Sin embargo, una vez al año, durante la Víspera de los Tres Reyes las criaturas de las olas se reúnen en las cuevas escondidas entre los acantilados de la isla. Sólo entonces se desprenden de su piel animal y bailan toda la noche frente al calor de una pira encendida, en torno a la cual cantan hasta que el sol se asoma en el horizonte. Alguna vez, un muchacho del pueblo propuso espiar a las personas-foca.
Quería saber qué hacían, cuál era el secreto. Cuando vio que se quitaban la piel de foca y la dejaban en la costa, una de las mujeres lo dejó boquiabierto. Fuerte, esbelta, con los senos firmes y las piernas desnudas, no pudo quitarle los ojos de encima en toda la noche. A sabiendas que tendría que regresar antes de que amaneciera, el joven decidió robarle su abrigo de piel.
Rapto
Cuando el alba empezaba a desfilar en la línea del horizonte, la mujer foca se dio cuenta del rapto. Al identificar al joven que le había quitado su vestimenta, se acercó a él con una mirada fría de furia. Él se echó a correr, esperando que lo persiguiera y se sometiera a obedecerle, ya que tenía en su poder su posesión más preciada. Ella, sin embargo, estaba agotada de la noche ritual.
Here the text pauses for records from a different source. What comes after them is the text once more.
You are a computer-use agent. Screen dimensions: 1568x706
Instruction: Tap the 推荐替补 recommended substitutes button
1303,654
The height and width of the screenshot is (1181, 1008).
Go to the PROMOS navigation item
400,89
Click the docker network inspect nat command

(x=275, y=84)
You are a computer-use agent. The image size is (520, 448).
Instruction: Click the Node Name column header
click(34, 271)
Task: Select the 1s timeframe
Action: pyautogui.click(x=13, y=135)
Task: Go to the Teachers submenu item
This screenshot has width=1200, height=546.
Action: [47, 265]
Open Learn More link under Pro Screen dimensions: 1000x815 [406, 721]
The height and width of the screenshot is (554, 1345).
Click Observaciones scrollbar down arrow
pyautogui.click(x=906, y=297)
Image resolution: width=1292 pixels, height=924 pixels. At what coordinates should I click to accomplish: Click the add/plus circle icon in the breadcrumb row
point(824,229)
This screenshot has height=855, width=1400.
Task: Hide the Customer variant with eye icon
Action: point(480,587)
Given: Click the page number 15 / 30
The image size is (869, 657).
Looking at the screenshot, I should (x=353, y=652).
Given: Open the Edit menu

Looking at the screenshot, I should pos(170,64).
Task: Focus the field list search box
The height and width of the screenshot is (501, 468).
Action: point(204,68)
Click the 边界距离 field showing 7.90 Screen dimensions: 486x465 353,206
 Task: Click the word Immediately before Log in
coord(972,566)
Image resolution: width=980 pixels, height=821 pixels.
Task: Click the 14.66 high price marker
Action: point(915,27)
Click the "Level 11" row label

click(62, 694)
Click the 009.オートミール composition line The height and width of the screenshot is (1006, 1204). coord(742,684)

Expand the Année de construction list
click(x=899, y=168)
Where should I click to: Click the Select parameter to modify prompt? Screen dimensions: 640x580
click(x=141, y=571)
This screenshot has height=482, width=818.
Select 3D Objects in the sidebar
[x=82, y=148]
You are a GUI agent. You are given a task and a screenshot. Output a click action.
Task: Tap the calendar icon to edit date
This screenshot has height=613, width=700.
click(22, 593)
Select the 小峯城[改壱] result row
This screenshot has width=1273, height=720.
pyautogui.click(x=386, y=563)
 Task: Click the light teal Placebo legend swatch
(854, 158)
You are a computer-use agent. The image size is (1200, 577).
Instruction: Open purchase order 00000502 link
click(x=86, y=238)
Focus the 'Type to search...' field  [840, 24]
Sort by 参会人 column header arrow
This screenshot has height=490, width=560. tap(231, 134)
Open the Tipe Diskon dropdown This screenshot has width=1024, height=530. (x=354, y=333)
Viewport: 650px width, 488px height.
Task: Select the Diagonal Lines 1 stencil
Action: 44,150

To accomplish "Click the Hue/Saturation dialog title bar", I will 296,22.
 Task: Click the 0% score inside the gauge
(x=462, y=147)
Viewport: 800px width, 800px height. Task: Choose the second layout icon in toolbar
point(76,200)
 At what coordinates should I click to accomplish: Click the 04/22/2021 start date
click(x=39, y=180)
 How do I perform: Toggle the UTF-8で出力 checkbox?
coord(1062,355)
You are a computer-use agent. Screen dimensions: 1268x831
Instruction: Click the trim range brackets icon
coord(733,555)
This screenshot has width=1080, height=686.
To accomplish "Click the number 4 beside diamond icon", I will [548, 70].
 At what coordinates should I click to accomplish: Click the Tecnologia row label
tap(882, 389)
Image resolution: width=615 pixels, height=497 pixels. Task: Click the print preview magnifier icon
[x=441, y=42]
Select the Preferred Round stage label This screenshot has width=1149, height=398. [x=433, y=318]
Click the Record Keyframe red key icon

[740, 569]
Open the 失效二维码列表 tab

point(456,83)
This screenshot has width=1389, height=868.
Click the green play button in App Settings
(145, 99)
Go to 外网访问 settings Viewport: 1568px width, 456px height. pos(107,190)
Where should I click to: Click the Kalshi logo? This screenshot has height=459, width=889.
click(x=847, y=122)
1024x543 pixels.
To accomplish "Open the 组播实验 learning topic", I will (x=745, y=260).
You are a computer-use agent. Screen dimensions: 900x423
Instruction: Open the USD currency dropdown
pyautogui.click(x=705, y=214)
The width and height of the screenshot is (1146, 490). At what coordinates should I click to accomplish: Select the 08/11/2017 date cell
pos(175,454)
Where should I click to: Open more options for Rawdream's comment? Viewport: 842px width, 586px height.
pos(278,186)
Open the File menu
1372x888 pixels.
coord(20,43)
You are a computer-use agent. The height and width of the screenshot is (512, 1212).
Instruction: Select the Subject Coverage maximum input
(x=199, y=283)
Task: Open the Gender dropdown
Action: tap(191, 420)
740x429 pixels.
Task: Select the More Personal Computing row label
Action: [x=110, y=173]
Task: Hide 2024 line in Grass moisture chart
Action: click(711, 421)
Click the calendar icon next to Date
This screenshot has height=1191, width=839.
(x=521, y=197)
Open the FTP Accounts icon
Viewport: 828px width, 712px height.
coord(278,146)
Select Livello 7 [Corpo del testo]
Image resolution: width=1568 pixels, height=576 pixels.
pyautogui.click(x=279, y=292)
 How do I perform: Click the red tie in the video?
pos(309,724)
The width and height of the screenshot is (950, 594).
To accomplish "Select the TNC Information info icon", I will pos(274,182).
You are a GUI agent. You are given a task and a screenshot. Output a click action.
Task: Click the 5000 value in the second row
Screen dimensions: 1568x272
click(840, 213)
A la mujer no le quedó más remedio que sucumbir a sus deseos. Con los años se casaron, y trajeron tres hijos al mundo. En ese tiempo, el hombre escondió la piel de foca en un baúl. Para que ella no pudiera abrirla, llevaba la llave en su cinto para tenerla consigo siempre, y que ella no pudiera escapar.
Fue un día de pesca que, confiado por la costumbre, dejó el cinturón en casa. Al terminar la jornada, se sentó en la orilla a ver qué había conseguido. Al llevarse la mano a la cintura, se dio cuenta de que la llave no estaba ahí. En ese momento, regresó corriendo a Mikladalur. Al entrar a su casa, encontró a sus hijos sentados a la mesa en silencio. Su madre no estaba con ellos.
Por hondo que sea el mar profundo
La mujer foca logró recuperar su prenda animal. Con la piel en mano, caminó hasta la orilla rocosa de Mikladalur y perdió la mirada largamente entre las olas. Ni siquiera el recuerdo de sus hijos era motivo suficiente para quedarse en el pueblo: después de una estancia forzada de años, había conseguido regresar a casa.
Miró por última vez la sombra que imprimen las montañas sobre el pueblo. Antes de desaparecer entre las olas, algo como una sonrisa triste le cruzó el rostro. Nadie supo de ella jamás. Enfurecido en pena, su raptor pensó en acorralar a todas las focas en la Víspera de los Tres Reyes para matarlas. Tenía todo listo: los hombres, las armas, la furia. Era cuestión de esperar.
Una noche antes de llevar a cabo su plan, su esposa le habló en sueños. Le advirtió que no llevara a cabo una venganza inmerecida. “Si lo intentas”, le dijo, “tú y tus hombres morirán en el mar. No quedará rastro”. No hizo caso. A la noche siguiente, mientras se preparaban para atacar, una tormenta estrepitosa azotó las costas de la isla. Con el golpe del mar, todos los hombres fueron arrastrados hacia la corriente violenta. Nadie salió con vida. Algunos dicen que detrás de esa ola devastadora estaba la mirada fría de la mujer foca.